This scottish woman has never felt pain or experienced significant anxiety or fear, and now we know why

Cameron reported feeling no pain at all, and a year later, she had major surgery on her hand which, as one of the most nerve-dense parts of our body, typically comes with significant post-surgical pain. Cameron, again, reported feeling no pain in her hand and cannot recall a time she had ever needed to take any form of painkillers.

In 2019, researchers identified a gene, FAAH-OUT, that seemed to be the cause of her extraordinary condition, and a newly published study in the journal Brain details the molecular mechanism behind Cameron's extraordinary pain insensitivity. According to University College London (UCL) researchers, mutations in FAAH-OUT and the FAAH genes are responsible for producing Cameron's pain insensitivity, and the FAAH-OUT gene appears to "turn down" expression of the gene FAAH, which has ancillary effects for other molecular mechanisms tied to wound healing and mood.

"The FAAH-OUT gene is just one small corner of a vast continent, which this study has begun to map," Dr. Andrei Okorokov (UCL Medicine), a senior author of the study, said in a university statement. "As well as the molecular basis for painlessness, these explorations have identified molecular pathways affecting wound healing and mood, all influenced by the FAAH-OUT mutation. As scientists, it is our duty to explore and I think these findings will have important implications for areas of research such as wound healing, depression, and more."

The identification of the gene mechanism is just the start, according to the researchers, who mapped the impact of the mutation in the FAAH-OUT gene, and while it turned down expression of FAAH, it also turned down 348 other genes while turning up another 797. Needless to say, there is far more work to be done to see how these gene mutations and expressions interact before any possible benefit for people can be drawn from the discovery.

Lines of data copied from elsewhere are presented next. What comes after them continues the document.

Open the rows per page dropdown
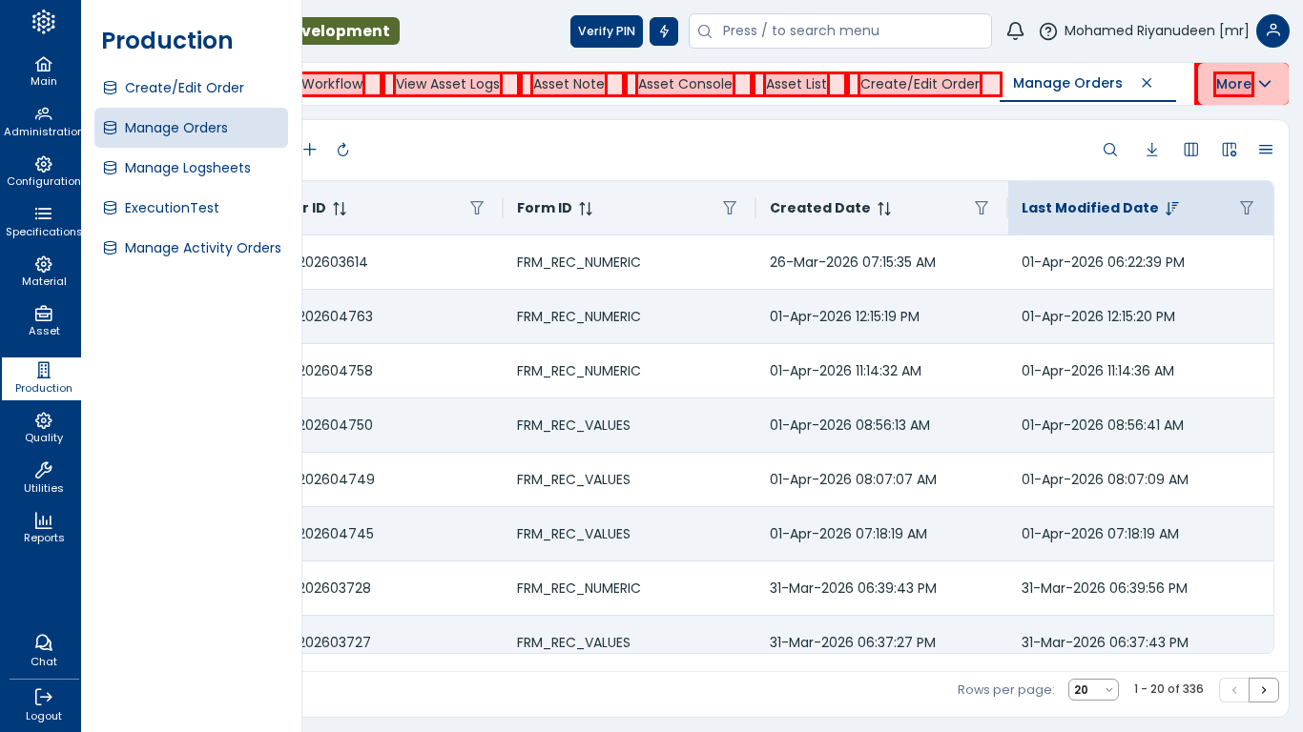The height and width of the screenshot is (732, 1303). pyautogui.click(x=1093, y=690)
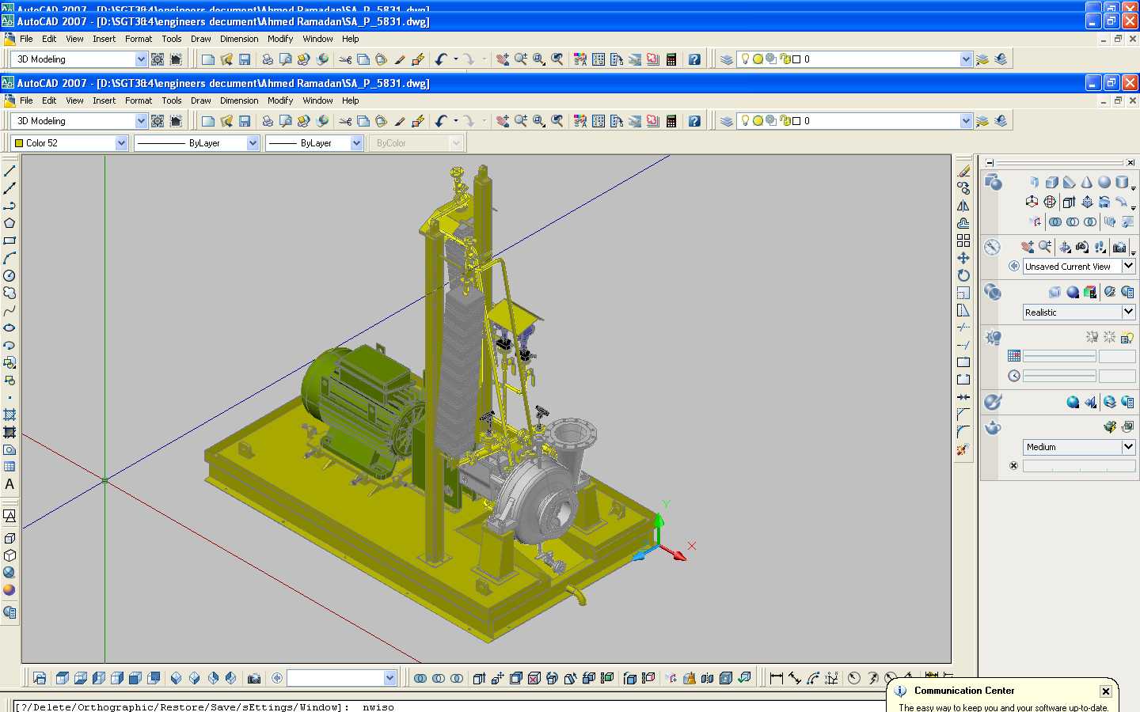The image size is (1140, 712).
Task: Open the Unsaved Current View dropdown
Action: pos(1128,267)
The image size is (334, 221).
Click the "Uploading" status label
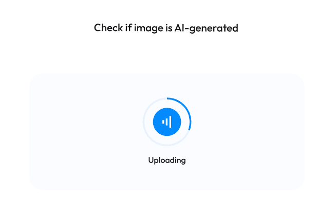[167, 160]
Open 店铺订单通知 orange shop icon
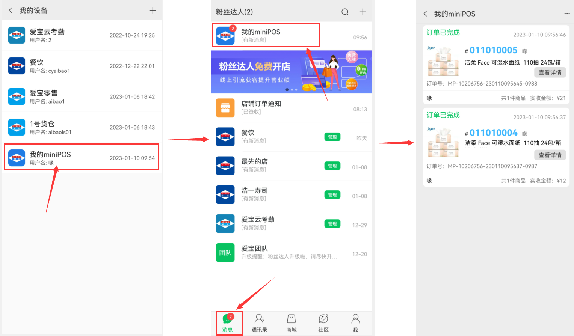 click(225, 108)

“The initial discovery of the genetic root of Jo Cameron’s unique phenotype was a eureka moment and hugely exciting, but these current findings are where things really start to get interesting," Professor James Cox (UCL Medicine), a senior author of the study, said. "By understanding precisely what is happening at a molecular level, we can start to understand the biology involved and that opens up possibilities for drug discovery that could one day have far-reaching positive impacts for patients.”

Probably the most remarkable thing about FAAH-OUT and FAAH is that they are found in the 98% of human DNA that is noncoding, often referred to as 'junk' DNA. This is because these genes had long been thought to "not do anything" because they didn't specifically code for a protein to be used in cells, but as Cameron's case reveals, there is clearly far more to this "dark" part of our genome.